--- Action item ---
Please output every entry below precisely as written.

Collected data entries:
▽

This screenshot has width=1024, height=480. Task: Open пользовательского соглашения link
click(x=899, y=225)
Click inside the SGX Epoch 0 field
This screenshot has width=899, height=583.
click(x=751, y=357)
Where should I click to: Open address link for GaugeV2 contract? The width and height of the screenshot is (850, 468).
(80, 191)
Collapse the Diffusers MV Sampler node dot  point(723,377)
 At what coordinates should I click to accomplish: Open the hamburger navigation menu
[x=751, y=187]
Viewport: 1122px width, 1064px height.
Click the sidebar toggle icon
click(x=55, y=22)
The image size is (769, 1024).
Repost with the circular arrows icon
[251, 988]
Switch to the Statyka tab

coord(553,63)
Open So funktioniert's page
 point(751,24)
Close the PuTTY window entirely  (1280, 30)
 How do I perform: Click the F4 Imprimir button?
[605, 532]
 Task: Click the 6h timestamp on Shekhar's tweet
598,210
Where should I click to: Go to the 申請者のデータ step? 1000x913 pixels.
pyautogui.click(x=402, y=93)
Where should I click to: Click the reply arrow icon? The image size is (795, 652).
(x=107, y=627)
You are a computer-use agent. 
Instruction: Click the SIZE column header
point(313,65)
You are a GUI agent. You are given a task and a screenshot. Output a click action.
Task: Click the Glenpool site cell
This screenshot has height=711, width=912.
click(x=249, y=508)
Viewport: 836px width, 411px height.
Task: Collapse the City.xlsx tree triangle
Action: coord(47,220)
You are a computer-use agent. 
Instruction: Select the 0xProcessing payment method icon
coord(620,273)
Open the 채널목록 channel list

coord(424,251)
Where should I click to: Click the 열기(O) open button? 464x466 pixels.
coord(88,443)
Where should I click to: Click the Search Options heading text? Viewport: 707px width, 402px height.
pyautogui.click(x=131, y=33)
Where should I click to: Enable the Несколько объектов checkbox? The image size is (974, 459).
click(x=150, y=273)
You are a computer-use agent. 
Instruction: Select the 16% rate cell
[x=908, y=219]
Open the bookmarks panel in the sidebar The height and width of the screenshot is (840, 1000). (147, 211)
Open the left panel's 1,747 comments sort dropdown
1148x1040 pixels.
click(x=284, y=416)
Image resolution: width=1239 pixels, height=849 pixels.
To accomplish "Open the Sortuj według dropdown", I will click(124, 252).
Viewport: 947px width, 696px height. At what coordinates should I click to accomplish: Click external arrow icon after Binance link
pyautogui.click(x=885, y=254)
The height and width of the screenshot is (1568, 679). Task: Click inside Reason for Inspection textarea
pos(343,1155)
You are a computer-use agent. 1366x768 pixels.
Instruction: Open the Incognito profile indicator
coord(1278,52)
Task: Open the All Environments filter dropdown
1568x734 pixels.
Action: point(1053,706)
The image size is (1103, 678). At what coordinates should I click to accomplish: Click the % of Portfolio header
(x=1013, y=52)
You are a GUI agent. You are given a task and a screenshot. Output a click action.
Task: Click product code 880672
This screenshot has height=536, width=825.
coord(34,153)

△

--- Result for this task ---
This screenshot has width=1024, height=480. Task: Open пользовательского соглашения link
click(x=899, y=225)
Click inside the SGX Epoch 0 field
This screenshot has width=899, height=583.
click(x=751, y=357)
Where should I click to: Open address link for GaugeV2 contract? The width and height of the screenshot is (850, 468).
(80, 191)
Collapse the Diffusers MV Sampler node dot  point(723,377)
 At what coordinates should I click to accomplish: Open the hamburger navigation menu
[x=751, y=187]
Viewport: 1122px width, 1064px height.
Click the sidebar toggle icon
click(x=55, y=22)
The image size is (769, 1024).
Repost with the circular arrows icon
[251, 988]
Switch to the Statyka tab

coord(553,63)
Open So funktioniert's page
 point(751,24)
Close the PuTTY window entirely  (1280, 30)
 How do I perform: Click the F4 Imprimir button?
[605, 532]
 Task: Click the 6h timestamp on Shekhar's tweet
598,210
Where should I click to: Go to the 申請者のデータ step? 1000x913 pixels.
pyautogui.click(x=402, y=93)
Where should I click to: Click the reply arrow icon? The image size is (795, 652).
(x=107, y=627)
You are a computer-use agent. 
Instruction: Click the SIZE column header
point(313,65)
You are a GUI agent. You are given a task and a screenshot. Output a click action.
Task: Click the Glenpool site cell
This screenshot has height=711, width=912.
click(x=249, y=508)
Viewport: 836px width, 411px height.
Task: Collapse the City.xlsx tree triangle
Action: coord(47,220)
You are a computer-use agent. 
Instruction: Select the 0xProcessing payment method icon
coord(620,273)
Open the 채널목록 channel list

coord(424,251)
Where should I click to: Click the 열기(O) open button? 464x466 pixels.
coord(88,443)
Where should I click to: Click the Search Options heading text? Viewport: 707px width, 402px height.
pyautogui.click(x=131, y=33)
Where should I click to: Enable the Несколько объектов checkbox? The image size is (974, 459).
click(x=150, y=273)
You are a computer-use agent. 
Instruction: Select the 16% rate cell
[x=908, y=219]
Open the bookmarks panel in the sidebar The height and width of the screenshot is (840, 1000). (147, 211)
Open the left panel's 1,747 comments sort dropdown
1148x1040 pixels.
click(x=284, y=416)
Image resolution: width=1239 pixels, height=849 pixels.
To accomplish "Open the Sortuj według dropdown", I will click(124, 252).
Viewport: 947px width, 696px height. At what coordinates should I click to accomplish: Click external arrow icon after Binance link
pyautogui.click(x=885, y=254)
The height and width of the screenshot is (1568, 679). Task: Click inside Reason for Inspection textarea
pos(343,1155)
You are a computer-use agent. 1366x768 pixels.
Instruction: Open the Incognito profile indicator
coord(1278,52)
Task: Open the All Environments filter dropdown
1568x734 pixels.
Action: point(1053,706)
The image size is (1103, 678). At what coordinates should I click to accomplish: Click the % of Portfolio header
(x=1013, y=52)
You are a GUI agent. You are given a task and a screenshot. Output a click action.
Task: Click product code 880672
This screenshot has height=536, width=825.
coord(34,153)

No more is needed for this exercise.